The positive effect exerted by the AMF on plant performances was clearly highlighted by the reduced impact of viral infection on the host photosynthetic process in the MV plants. Indeed, in V plants, a reduced stomatal conductance and a general downregulation of genes related to the photosystem II reaction center was evident, whereas, a reduction of these parameters was barely detected in MV plants. This was in agreement with the protective role of AMF already observed in response to both abiotic [68] and biotic stresses [69].

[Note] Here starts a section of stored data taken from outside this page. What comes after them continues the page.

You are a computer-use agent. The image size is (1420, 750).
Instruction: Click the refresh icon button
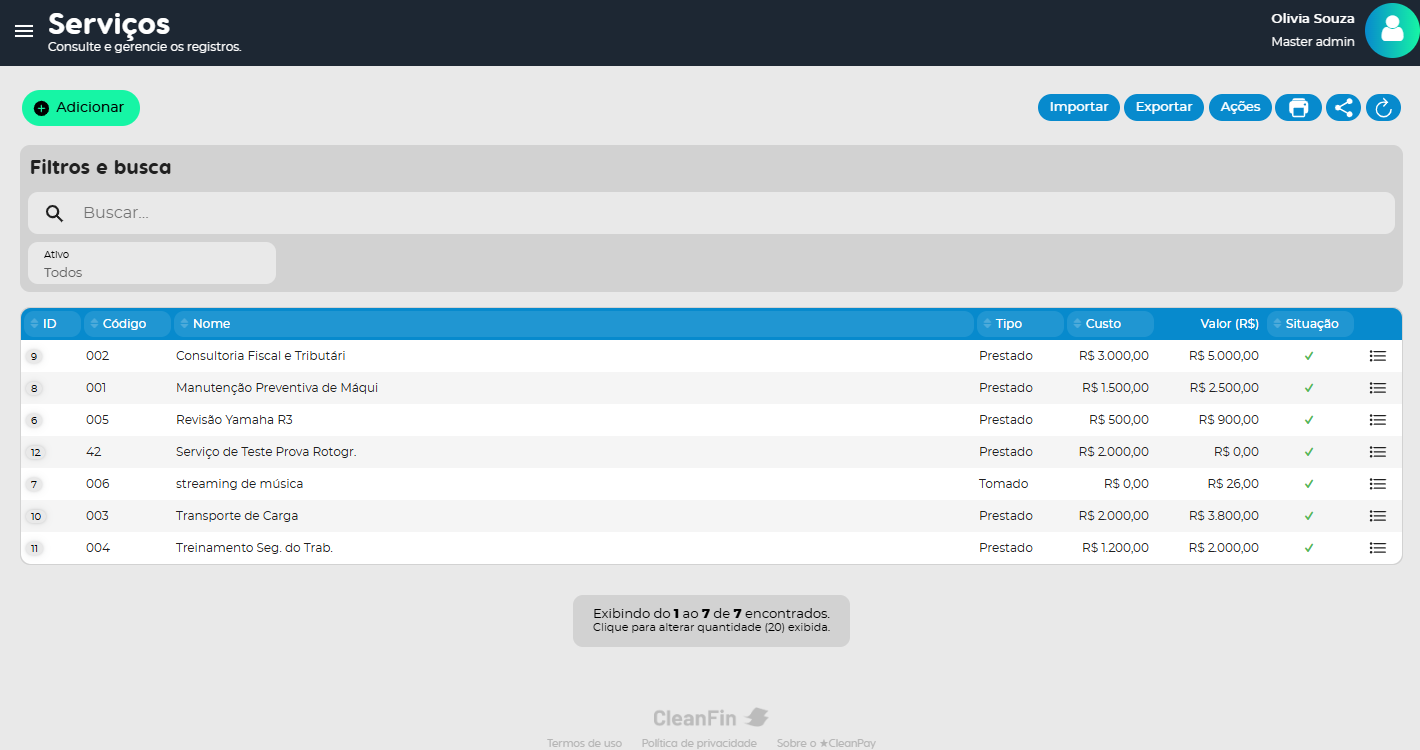click(1383, 108)
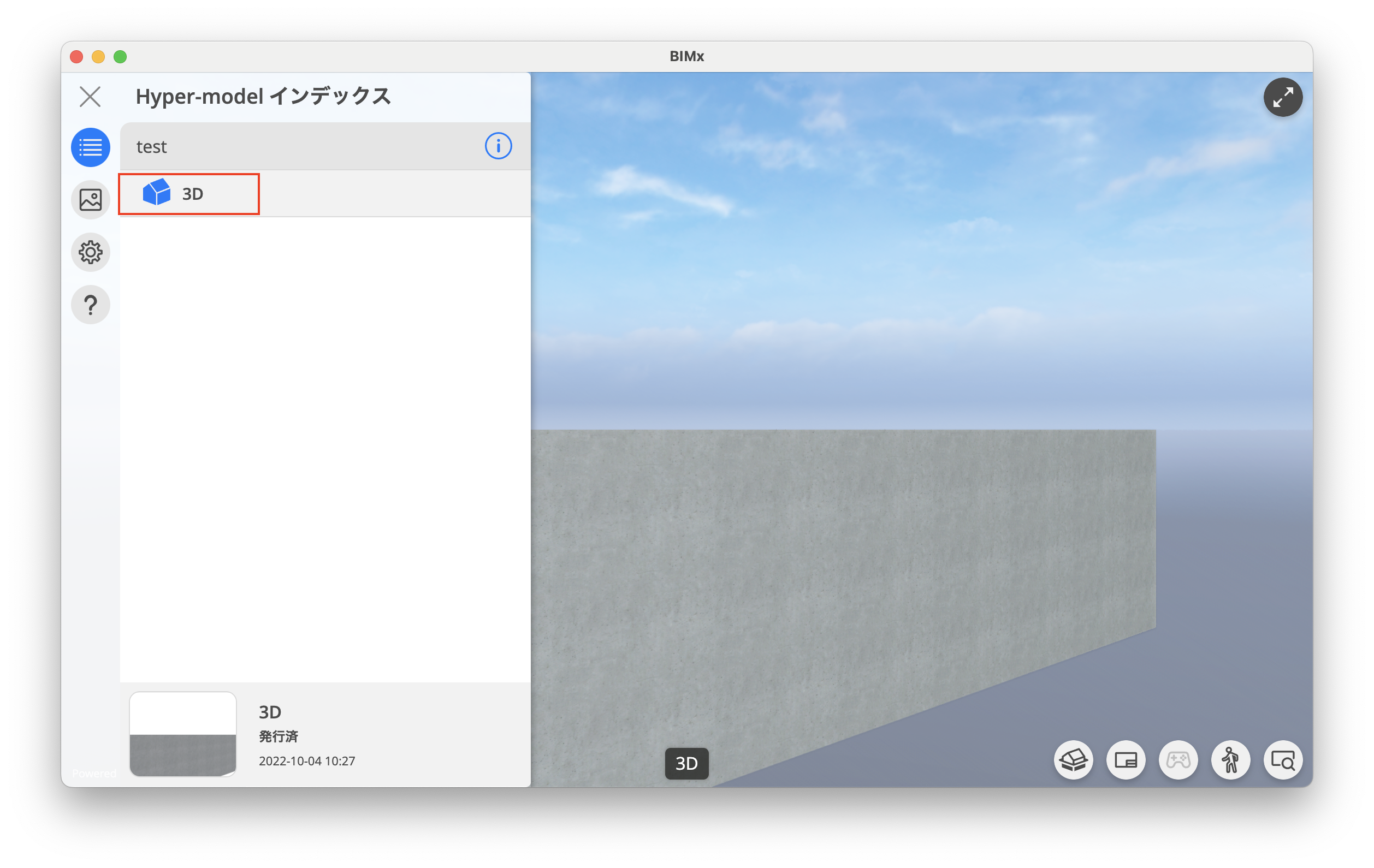This screenshot has width=1374, height=868.
Task: Click the 3D label in viewport
Action: (x=686, y=763)
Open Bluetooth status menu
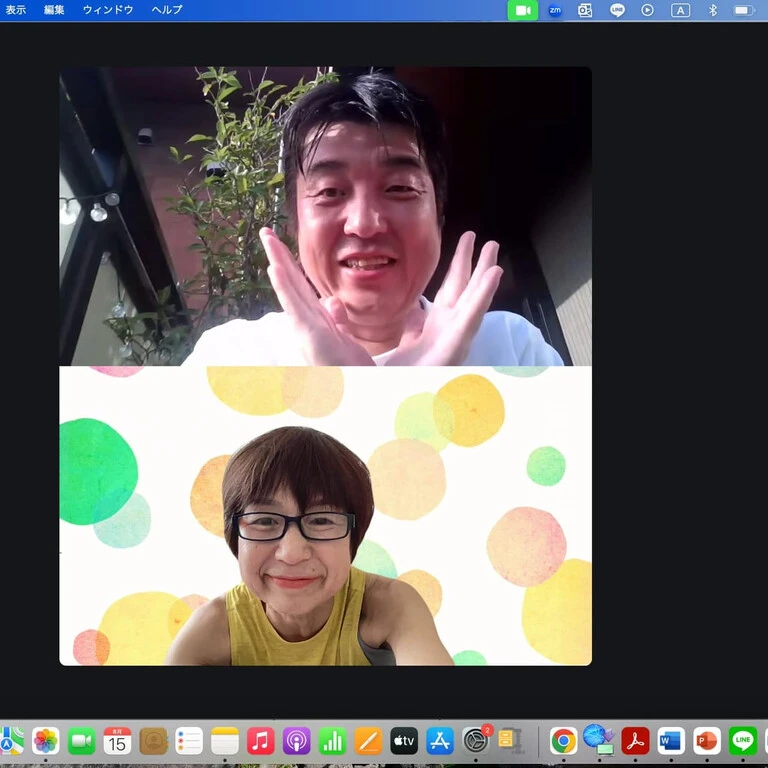The height and width of the screenshot is (768, 768). 713,10
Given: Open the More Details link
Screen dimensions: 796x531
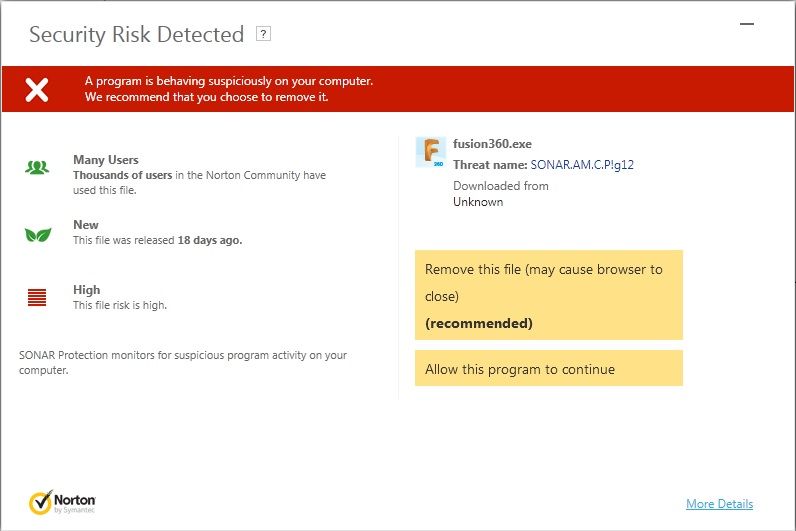Looking at the screenshot, I should (719, 504).
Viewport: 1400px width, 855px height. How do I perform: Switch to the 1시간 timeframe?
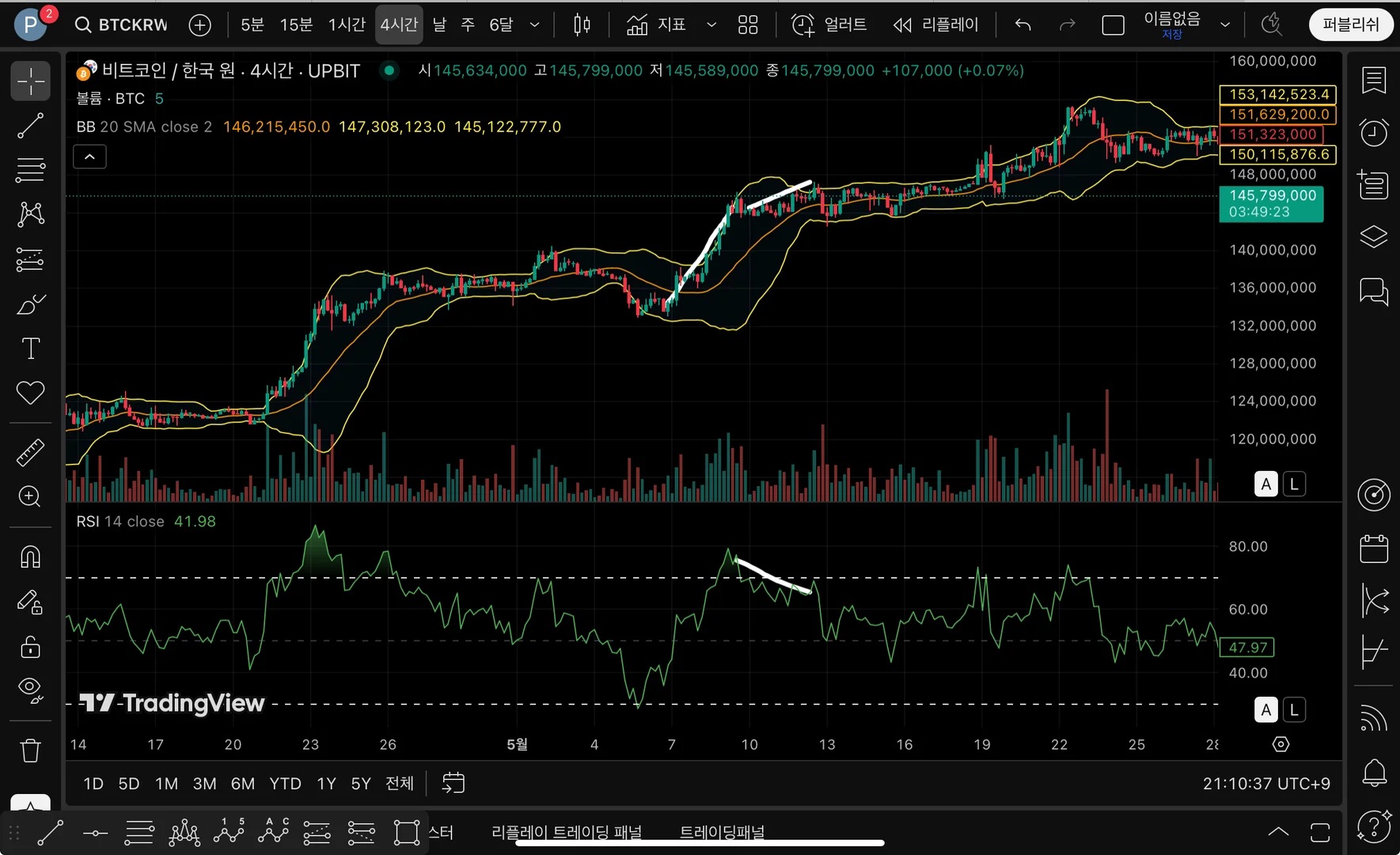tap(347, 25)
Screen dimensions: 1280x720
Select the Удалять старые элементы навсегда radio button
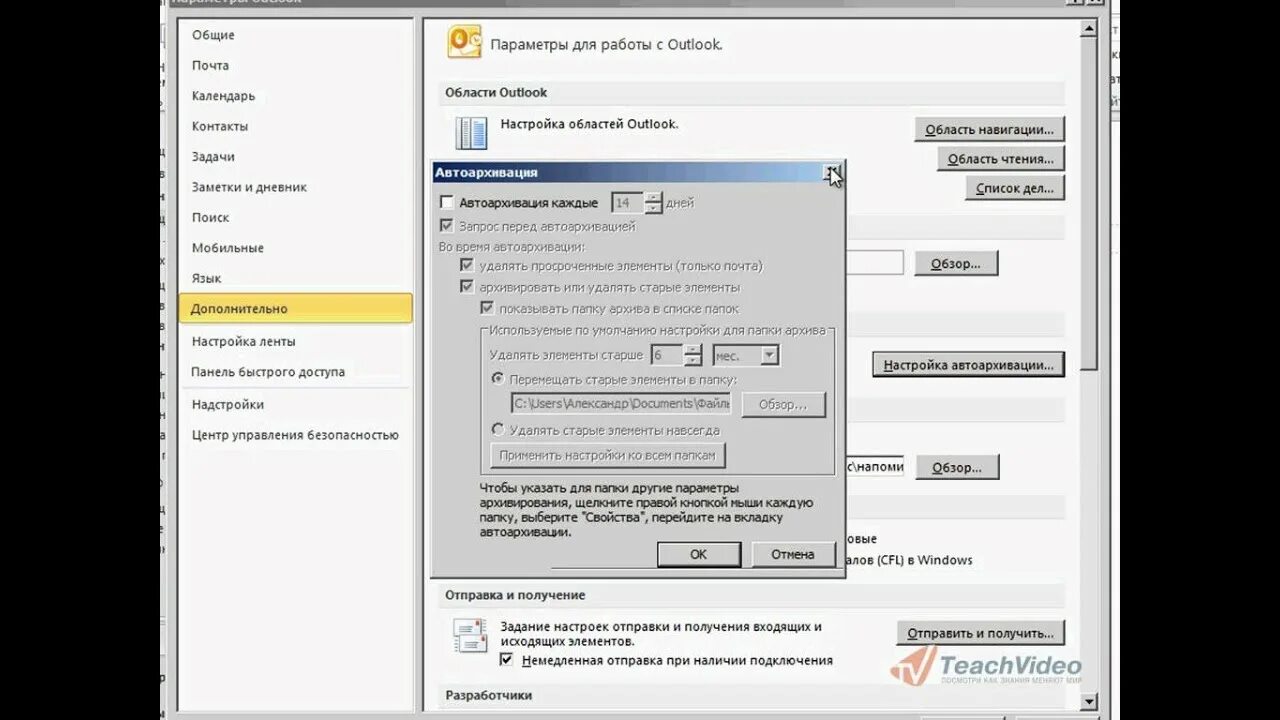(x=497, y=428)
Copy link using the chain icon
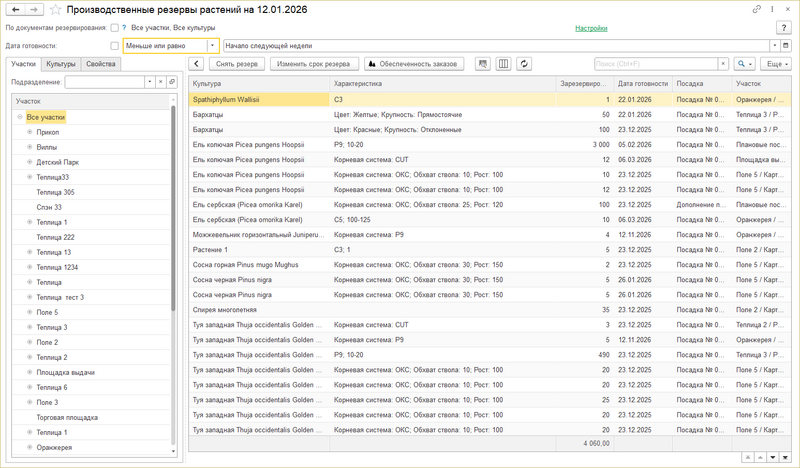Image resolution: width=800 pixels, height=468 pixels. click(755, 9)
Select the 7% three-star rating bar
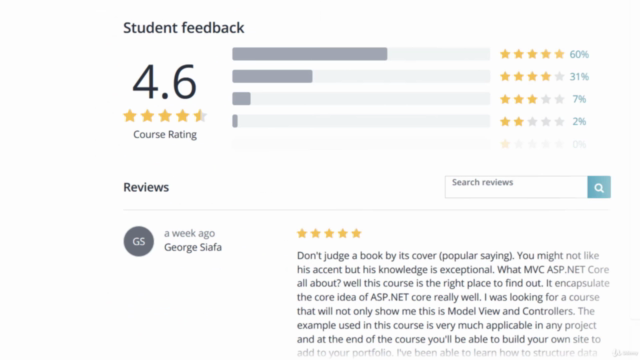 click(361, 99)
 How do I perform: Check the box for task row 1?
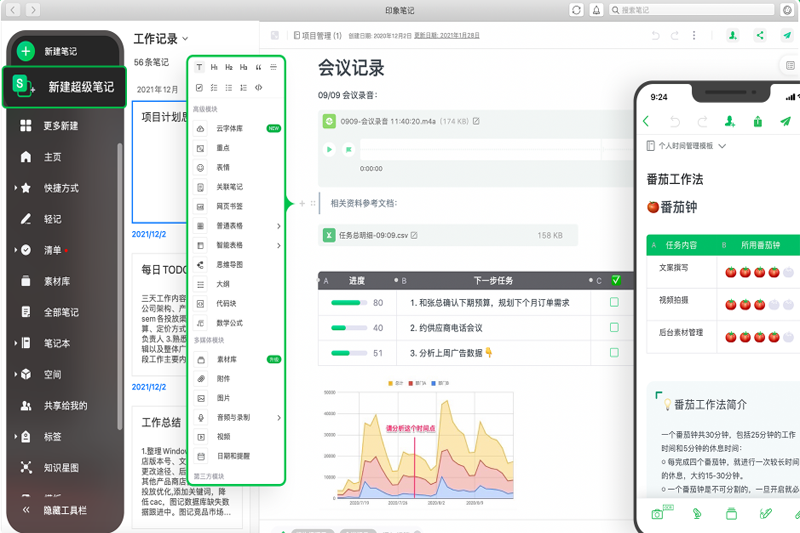(x=614, y=302)
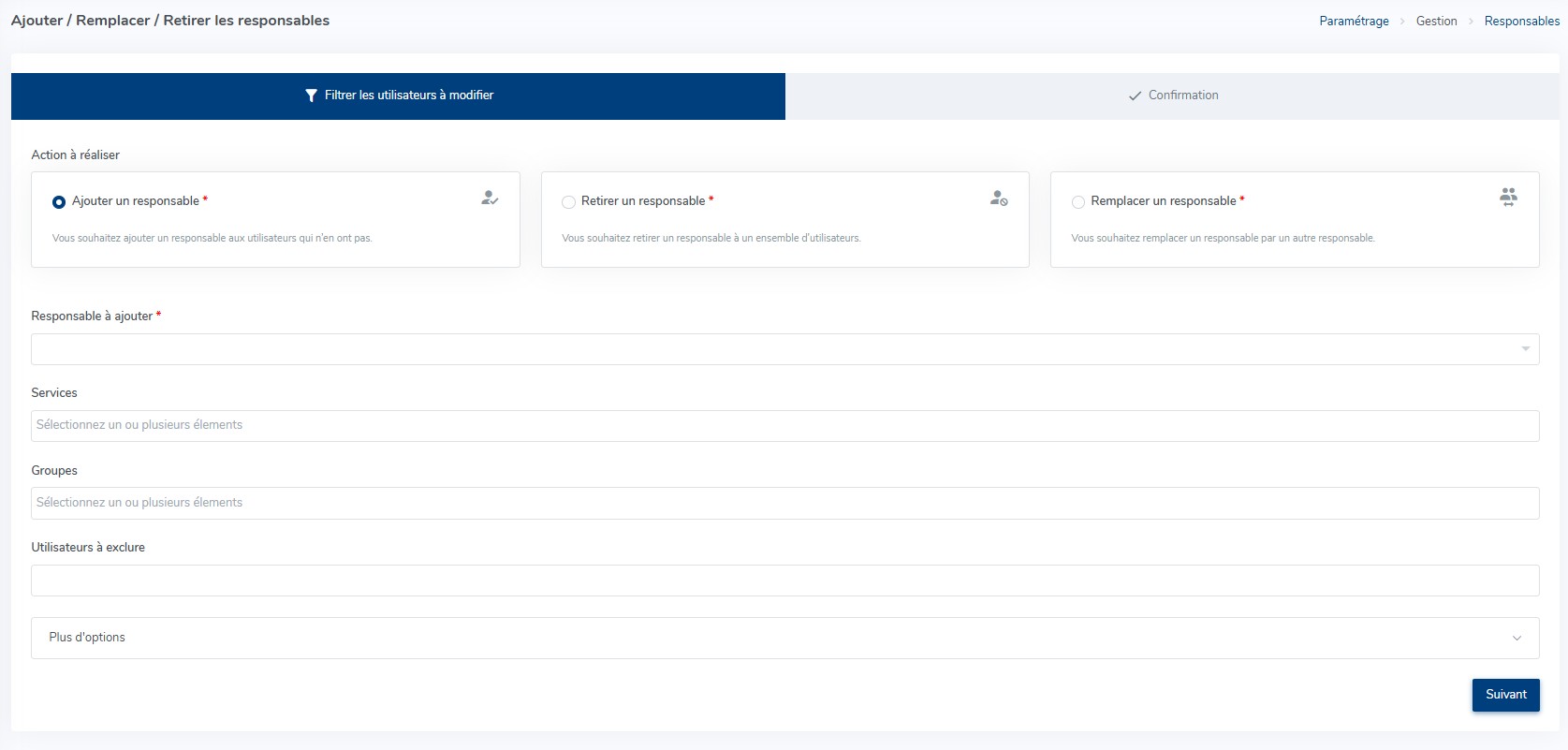Click the checkmark icon beside Confirmation

(x=1135, y=96)
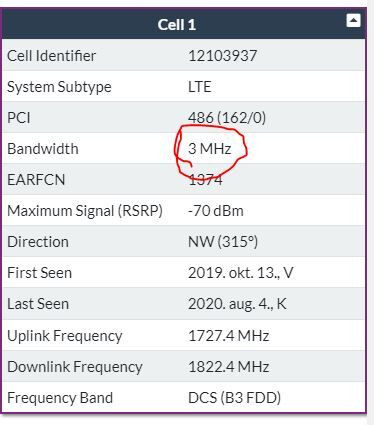Select the Uplink Frequency 1727.4 MHz value
Screen dimensions: 374x425
(x=228, y=336)
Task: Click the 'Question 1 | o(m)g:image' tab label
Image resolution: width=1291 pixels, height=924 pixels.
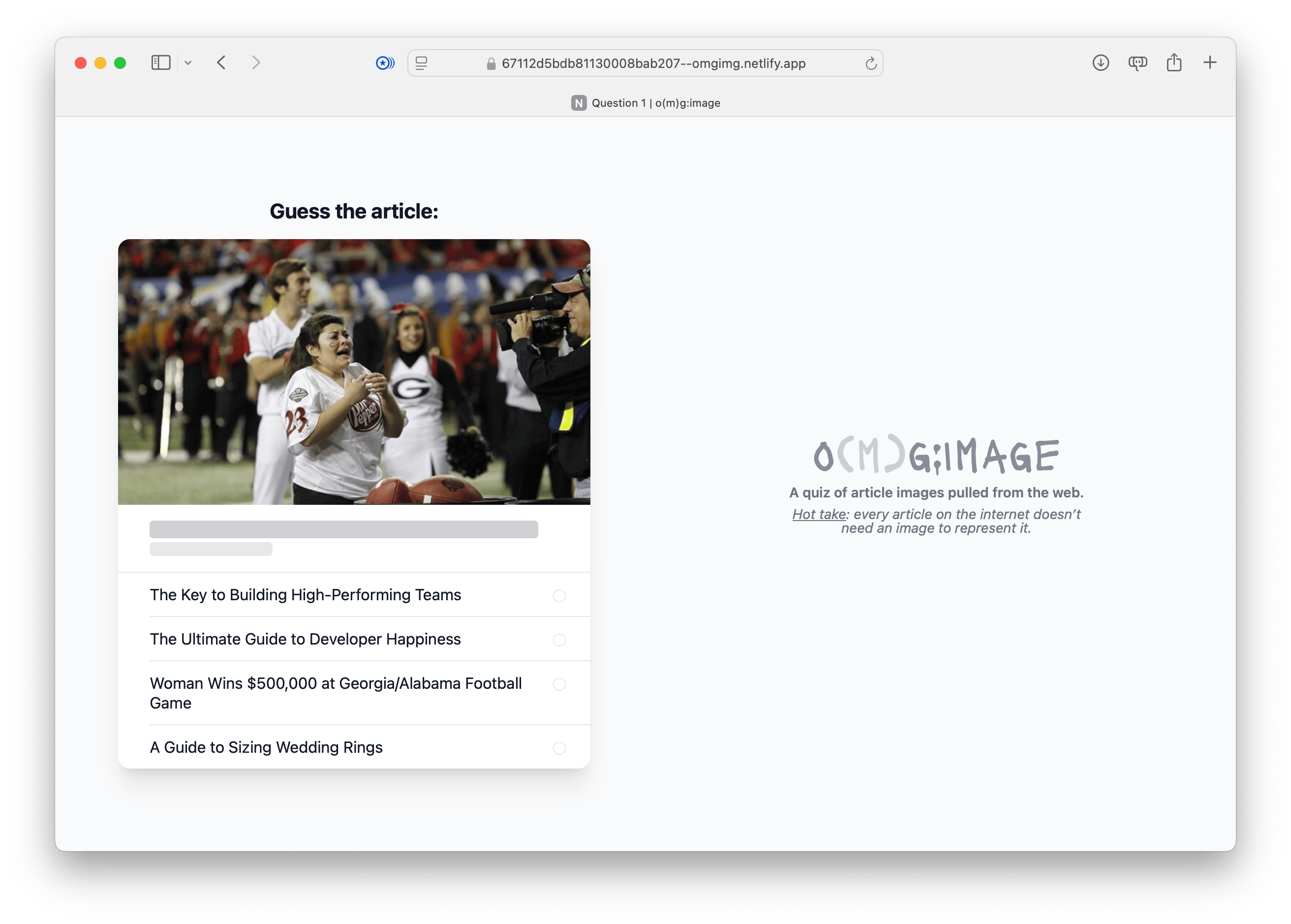Action: pos(644,103)
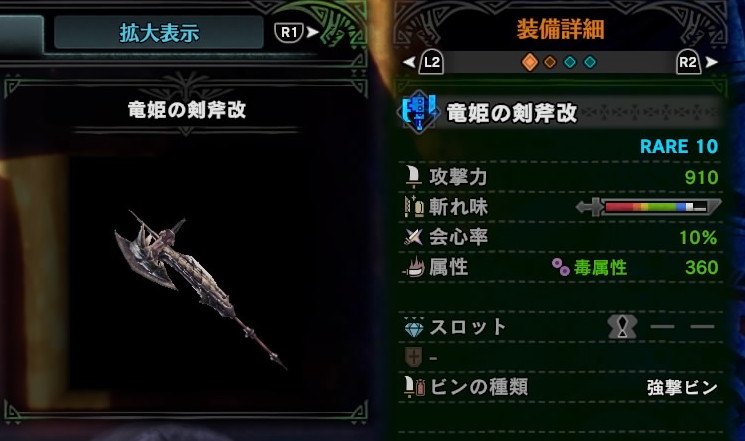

Concerning the low fitness cost aspect, we found that the presence of the AMF counterbalanced the observed decrease in the photosynthetic activity (evaluated through the instantaneous photosynthetic CO2 assimilation rate) in V in respect to C plants, restoring a pre-challenging state (M plants).

Overall, at the molecular level, CMV infection induced the most dramatic perturbation in tomato leaves transcriptome whereas the colonization by the AMF caused only a limited transcriptional response. The number of mycorrhiza-responsive genes in our tomato plants was similar to that previously reported for the tomato/R. irregularis interaction, where transcriptional changes regarded the functional categories proteins, RNA, signaling, transport, biotic/abiotic stresses, hormone metabolism, as well as priming of systemic defense [67]. Our results confirm that, even if the AMF is physically present only in the root system, it can exert a systemic effect on the aerial part of the plant [67,70]. As we observed here and previously with tomato spotted wilt virus [34], the colonization by an AMF exerts a systemic effect able to mitigate the host plant responses to viral infection. Moreover, we highlight that the transcriptional response of MV plants is not simply additive; indeed, 42% of DEGs were specific of this condition, thus indicating that the tripartite interaction is a complex system, not resulting only from the sum of single effects.

Among DEGs related to secondary metabolism, several genes involved in the formation of cuticular waxes were downregulated by CMV (V plants) but not by AMF (M plants), although the same genes were either slightly repressed or not regulated when CMV and AMF were simultaneously present (MV plants). It has been recently observed that CMV can cause a significant reduction in the polarization percentage of light reflected from the abaxial surfaces of leaves [71], probably through the alteration of cuticular waxes synthesis. This influences aphids colonization or feeding behavior, determining whether a plant is recognized as a suitable host. We can speculate that the AMF presence in CMV-infected plants could interfere on the complex relationship occurring between the virus and its vector, thus having an indirect effect on the viral spread. Further experiments will be necessary to better investigate this aspect.

In conclusion, in this study, we show that the mycorrhization is able to prime tomato plants, enhancing their tolerance against CMV infection, and that this seems not to be directly correlated with viral replication. In particular, we showed that F. mosseae colonization strongly mitigates the disruptive physiological and transcriptomic changes induced by viral infection and may affect higher trophic levels (i.e., insect vectors), thus underlining the complex ecological role of mycorrhizal fungi in the ecosystem.